Letters from Iwo Jima

    1 of 1 2 of 1

      Directed by Clint Eastwood. In Japanese with English subtitles. Rated 14A. Starring Ken Watanabe and Kazunari Ninomiya. Opens Friday, January 12, at the Fifth Avenue Cinemas

      If war has any value in our existence, it is as a clarifier of human extremes. Whatever people are in “real” life, they only become more so under battle conditions. True or not, that’s the animating principle of Letters From Iwo Jima, Clint Eastwood’s foreign-language companion piece to his Flags of Our Fathers from last fall.

      This time, old flint eyes gives us this pivotal late conflict in the Pacific War from the Japanese point of view. Working from a script by Iris Yamashita, based on the story she developed with Flags writer Paul Haggis (and using a collection of real letters), the veteran director focuses on a few key players in the violent drama that took place on Iwo Jima. Literally chief among these is General Tadamichi Kuribayashi (Memoirs of a Geisha’s Ken Watanabe), sent to command the island’s defence after the bulk of the Japanese fleet was wiped out near Midway Island.

      A western-educated fellow with flexible notions of warfare and life, he shocks his fellow officers by abandoning what he sees as a hopeless attempt to forestall a massive Allied landing on the beaches (to still-debatable purpose) and retreating to hillside tunnels, just as he is shocked by their ignorance of how the war is really going. Also on hand is the glamorous Baron Nishi (Tsuyoshi Ihara), a former Olympic champion who has brought along his favourite horse upon which to do chivalrous battle.

      At the bottom of the pecking order is Saigo (Nippon pop star Kazunari Ninomiya), a young draftee who has recently had to abandon his pregnant wife at their family bakery, which, in any case—as we see in stark flashbacks—had already been stripped bare by local opportunists seeking to punish anyone not displaying proper patriotism. Saigo is regularly beaten by superiors who find him insufficiently fanatical. And some, like the glassy-eyed Lieut. Ito (Shido Nakamura, last seen in Jet Li’s Fearless), prove to be singularly unresourceful once the fighting starts.

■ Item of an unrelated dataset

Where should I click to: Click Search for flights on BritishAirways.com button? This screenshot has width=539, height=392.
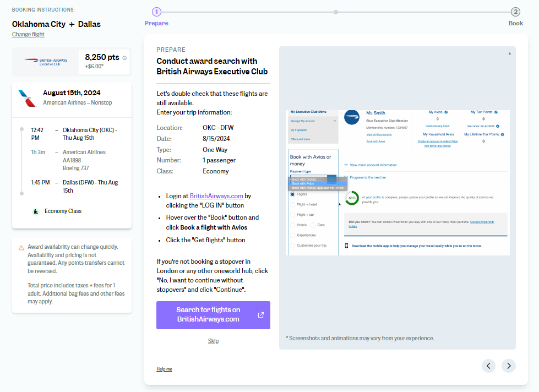213,315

      Saigo keeps crossing paths with the improvisational Kuribayashi, affording us a high-low view of soldierly reactions to steadily worsening conditions. The film’s most harrowing sequence, for example, finds a whole squadron of men ordered by robotic middle management to commit suicide by hand grenade—in direct contravention of the general’s orders to keep moving and fighting.

      Eastwood does a masterful job of individuating the men we meet, and only during rare encounters with single Americans—as when the Baron rescues a wounded GI—does the script approach maudlin message-making. For every small misstep, though, there are a dozen moments of subtle brilliance, such as the brief glimpse of Yanks raising a flag on distant Mount Suribachi—an iconic image to us, but insignificant to soldiers fleeing for their lives. The movie itself, gradually drained of colour over the course of two hours, delivers a resounding slap to received wisdom about war—including the trope that it makes men out of boys. Mostly, it just turns them into meat.